Politico: “Every day, it seems, brings another reminder of the severe limitations of Democrats’ illusory majority in a 50-50 Senate.”
“Democrats have had great success confirming President JOE BIDEN’s nominees, punctuated this week by installing a new FTC commissioner who gave Democrats the majority and the first Black woman on the Federal Reserve Board. But on a day-to-day basis, Senate Majority Leader Chuck Schumer’s job is an excruciating grind based on whether any of his members have Covid, if Republicans are feeling cooperative and where a handful of Democrats stand.”
“President Joe Biden will appeal for a renewed international commitment to attacking Covid-19 as he convenes a second virtual summit on the pandemic and marks 1 million deaths in the United States,” the AP reports.
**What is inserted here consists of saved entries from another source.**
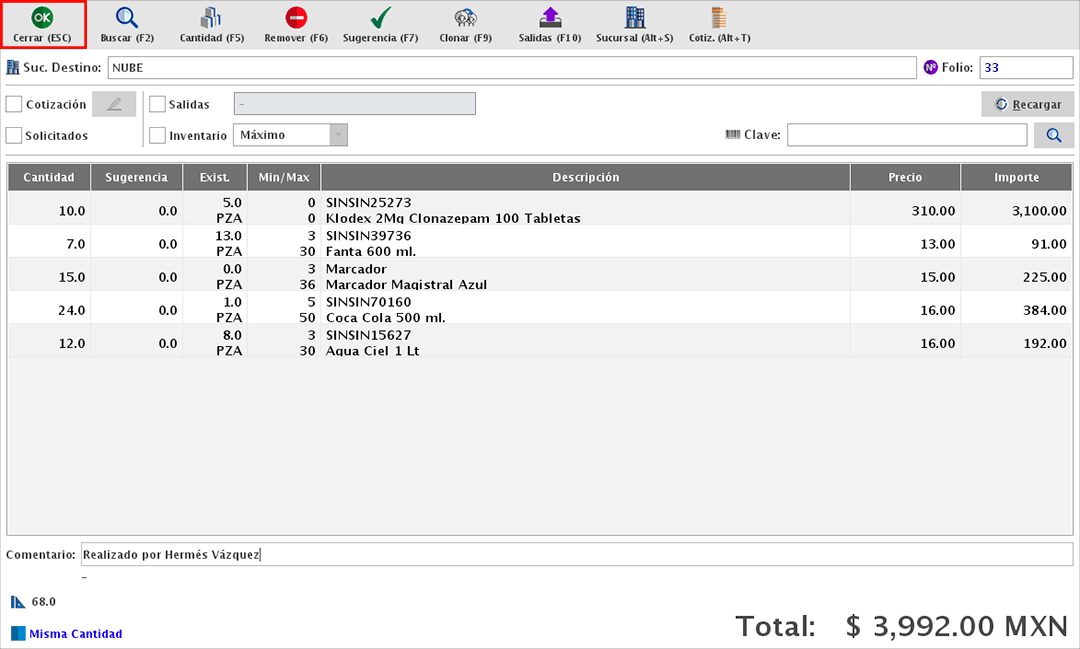Screen dimensions: 1080x649
Task: Click the Cantidad (F5) toolbar icon
Action: coord(211,18)
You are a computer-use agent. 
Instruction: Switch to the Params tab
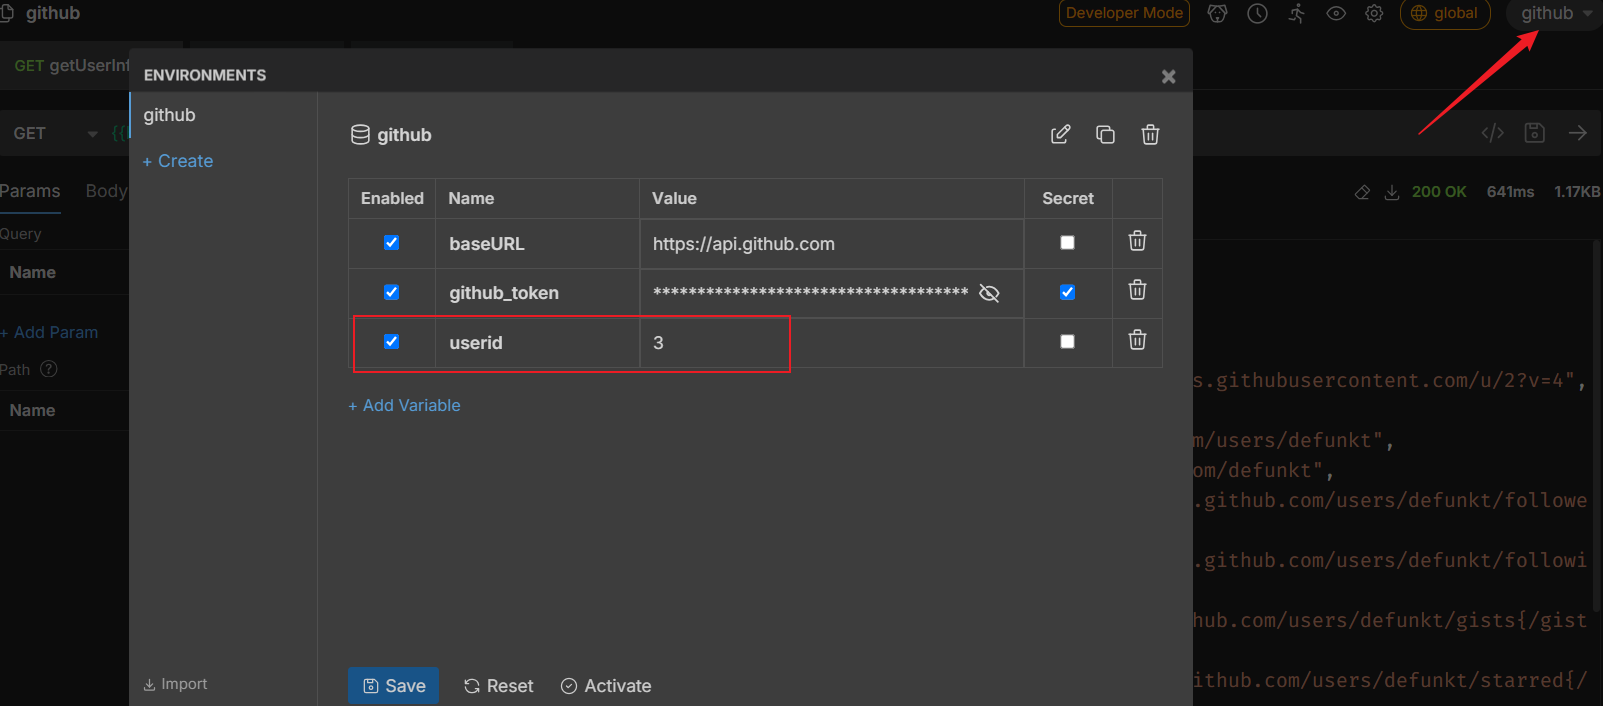coord(30,191)
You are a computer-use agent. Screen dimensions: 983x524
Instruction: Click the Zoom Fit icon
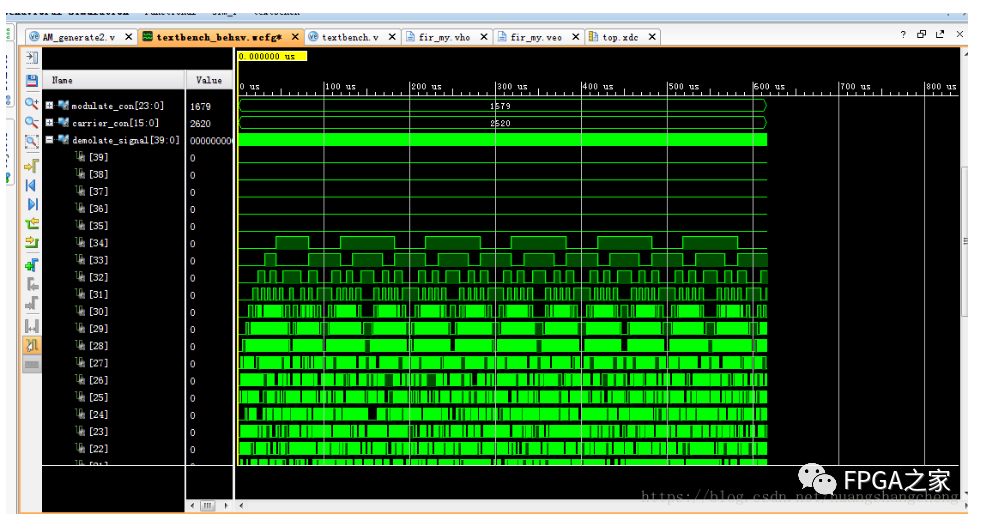pos(31,142)
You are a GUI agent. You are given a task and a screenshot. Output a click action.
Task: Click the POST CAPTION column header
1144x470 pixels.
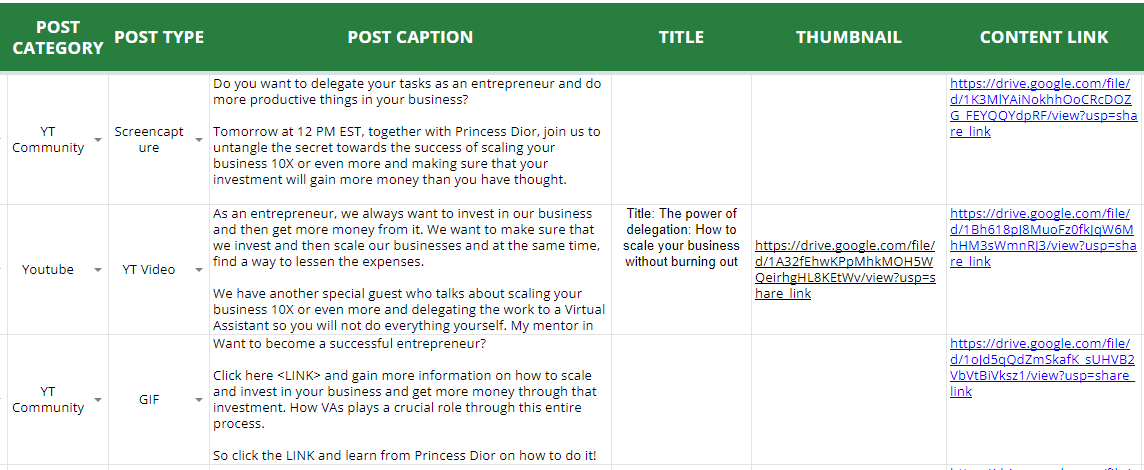[410, 37]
New York Times: Biden to order federal flags to fly at half-staff.
Jonathan Chait: Republicans want to save money by skimping on vaccines.
“Congressional Republicans’ concerns about wasting COVID vaccines are colliding with the Biden administration’s commitment to making the shots as widely accessible as possible, adding another wrinkle to the stalled Covid funding negotiations,” Axios reports. “Some Republicans are growing skeptical of the currently available vaccines’ ability to contain the Omicron variant, and don’t want to allocate money for more doses without a firmer plan in place for the fall.”
“Federal prosecutors have begun a grand jury investigation into whether classified White House documents that ended up at former President Donald Trump’s Florida home were mishandled,” the New York Times reports. “The intensifying inquiry suggests that the Justice Department is examining the role of Mr. Trump and other officials in his White House in their handling of sensitive materials during the final stages of his administration.”
“Throughout history, Congress has established expert agencies to oversee important parts of the American economy — from agriculture to drugs to railroads. Now amid growing concerns about the power of Silicon Valley, a Democratic senator suggests reforming current institutions isn’t enough: a new federal watchdog is needed to regulate the country’s most influential tech companies,” the Washington Post reports.
“Sen. Michael Bennet (D-CO) today will introduce the Digital Platform Commission Act, a bill to establish a new five-person commission responsible for protecting consumers in the age of Big Tech.”
“E-reader apps that became a lifeline for students during the pandemic are now in the crossfire of a culture war raging over books in schools and public libraries,” NBC News reports. “In several states, apps and the companies that run them have been targeted by conservative parents who have pushed schools and public libraries to shut down their digital programs, which let users download and read books on their smartphones, tablets or laptops.”
“Some parents want the apps banned for their children, or even for all students. And they’re getting results.”
“The biggest players in the U.S. meat industry pressed ‘baseless’ claims of beef and pork shortages early in the pandemic to persuade the Trump White House to keep processing plants running, disregarding the coronavirus risks that eventually killed at least 269 workers,” the Washington Post reports.
“The Trump International Hotel in Washington is now officially out of business after the Trump family on Wednesday completed its sale to a Miami investor group, which plans to reopen it as a Waldorf Astoria,” the New York Times reports.
“The sale formally ended the Trump family’s business presence in Washington, although the family company still owns a golf course in Northern Virginia.”